═════ SUPPLIED INFORMATION ═════
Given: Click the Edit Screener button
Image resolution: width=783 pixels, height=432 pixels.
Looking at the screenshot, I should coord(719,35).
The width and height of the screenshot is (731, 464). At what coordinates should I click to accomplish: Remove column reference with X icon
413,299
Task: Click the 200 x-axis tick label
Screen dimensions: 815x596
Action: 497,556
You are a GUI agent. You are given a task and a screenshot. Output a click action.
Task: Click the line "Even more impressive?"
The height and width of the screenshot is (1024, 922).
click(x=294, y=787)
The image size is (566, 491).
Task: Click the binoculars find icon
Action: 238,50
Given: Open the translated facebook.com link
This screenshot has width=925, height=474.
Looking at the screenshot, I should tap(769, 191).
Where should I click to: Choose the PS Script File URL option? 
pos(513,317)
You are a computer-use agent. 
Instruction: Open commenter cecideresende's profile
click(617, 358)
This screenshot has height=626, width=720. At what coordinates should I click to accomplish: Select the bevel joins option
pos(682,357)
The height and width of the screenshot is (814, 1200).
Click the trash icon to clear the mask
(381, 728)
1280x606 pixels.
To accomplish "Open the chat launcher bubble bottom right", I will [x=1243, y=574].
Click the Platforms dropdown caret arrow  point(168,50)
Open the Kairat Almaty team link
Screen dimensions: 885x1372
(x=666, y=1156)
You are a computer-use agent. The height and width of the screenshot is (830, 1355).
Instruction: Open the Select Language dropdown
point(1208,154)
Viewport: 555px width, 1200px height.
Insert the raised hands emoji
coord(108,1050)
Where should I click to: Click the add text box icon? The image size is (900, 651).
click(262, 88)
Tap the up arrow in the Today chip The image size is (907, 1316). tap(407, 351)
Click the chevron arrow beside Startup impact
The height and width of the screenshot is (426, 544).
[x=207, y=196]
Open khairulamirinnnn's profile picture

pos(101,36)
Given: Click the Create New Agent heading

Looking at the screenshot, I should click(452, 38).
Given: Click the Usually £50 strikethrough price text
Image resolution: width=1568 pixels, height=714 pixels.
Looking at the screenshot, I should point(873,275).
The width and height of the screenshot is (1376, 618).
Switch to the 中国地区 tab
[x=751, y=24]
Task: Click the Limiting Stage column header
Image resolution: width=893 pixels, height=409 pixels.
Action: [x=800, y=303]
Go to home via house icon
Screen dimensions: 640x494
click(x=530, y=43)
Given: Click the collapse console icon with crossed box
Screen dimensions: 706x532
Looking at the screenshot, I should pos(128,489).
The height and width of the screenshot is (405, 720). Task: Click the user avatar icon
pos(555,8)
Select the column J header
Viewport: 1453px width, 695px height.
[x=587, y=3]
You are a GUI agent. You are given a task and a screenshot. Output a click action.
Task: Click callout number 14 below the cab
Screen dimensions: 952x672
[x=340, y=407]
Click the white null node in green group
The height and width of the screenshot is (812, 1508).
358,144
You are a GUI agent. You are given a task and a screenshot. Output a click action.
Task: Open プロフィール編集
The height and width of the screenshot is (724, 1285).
═════
SET PROBLEM: Copy all of the lines above word for word, with no changes.

RESULT:
Given: Click the Edit Screener button
Image resolution: width=783 pixels, height=432 pixels.
Looking at the screenshot, I should coord(719,35).
The width and height of the screenshot is (731, 464). At what coordinates should I click to accomplish: Remove column reference with X icon
413,299
Task: Click the 200 x-axis tick label
Screen dimensions: 815x596
Action: 497,556
You are a GUI agent. You are given a task and a screenshot. Output a click action.
Task: Click the line "Even more impressive?"
The height and width of the screenshot is (1024, 922).
click(x=294, y=787)
The image size is (566, 491).
Task: Click the binoculars find icon
Action: 238,50
Given: Open the translated facebook.com link
This screenshot has width=925, height=474.
Looking at the screenshot, I should tap(769, 191).
Where should I click to: Choose the PS Script File URL option? 
pos(513,317)
You are a computer-use agent. 
Instruction: Open commenter cecideresende's profile
click(617, 358)
This screenshot has height=626, width=720. At what coordinates should I click to accomplish: Select the bevel joins option
pos(682,357)
The height and width of the screenshot is (814, 1200).
Click the trash icon to clear the mask
(381, 728)
1280x606 pixels.
To accomplish "Open the chat launcher bubble bottom right", I will [x=1243, y=574].
Click the Platforms dropdown caret arrow  point(168,50)
Open the Kairat Almaty team link
Screen dimensions: 885x1372
(x=666, y=1156)
You are a computer-use agent. The height and width of the screenshot is (830, 1355).
Instruction: Open the Select Language dropdown
point(1208,154)
Viewport: 555px width, 1200px height.
Insert the raised hands emoji
coord(108,1050)
Where should I click to: Click the add text box icon? The image size is (900, 651).
click(262, 88)
Tap the up arrow in the Today chip The image size is (907, 1316). tap(407, 351)
Click the chevron arrow beside Startup impact
The height and width of the screenshot is (426, 544).
[x=207, y=196]
Open khairulamirinnnn's profile picture

pos(101,36)
Given: Click the Create New Agent heading

Looking at the screenshot, I should click(452, 38).
Given: Click the Usually £50 strikethrough price text
Image resolution: width=1568 pixels, height=714 pixels.
Looking at the screenshot, I should point(873,275).
The width and height of the screenshot is (1376, 618).
Switch to the 中国地区 tab
[x=751, y=24]
Task: Click the Limiting Stage column header
Image resolution: width=893 pixels, height=409 pixels.
Action: [x=800, y=303]
Go to home via house icon
Screen dimensions: 640x494
click(x=530, y=43)
Given: Click the collapse console icon with crossed box
Screen dimensions: 706x532
Looking at the screenshot, I should pos(128,489).
The height and width of the screenshot is (405, 720). Task: Click the user avatar icon
pos(555,8)
Select the column J header
Viewport: 1453px width, 695px height.
[x=587, y=3]
You are a GUI agent. You are given a task and a screenshot. Output a click action.
Task: Click callout number 14 below the cab
Screen dimensions: 952x672
[x=340, y=407]
Click the white null node in green group
The height and width of the screenshot is (812, 1508).
358,144
You are a GUI agent. You are given a task and a screenshot. Output a click action.
Task: Open プロフィール編集
The height and width of the screenshot is (724, 1285).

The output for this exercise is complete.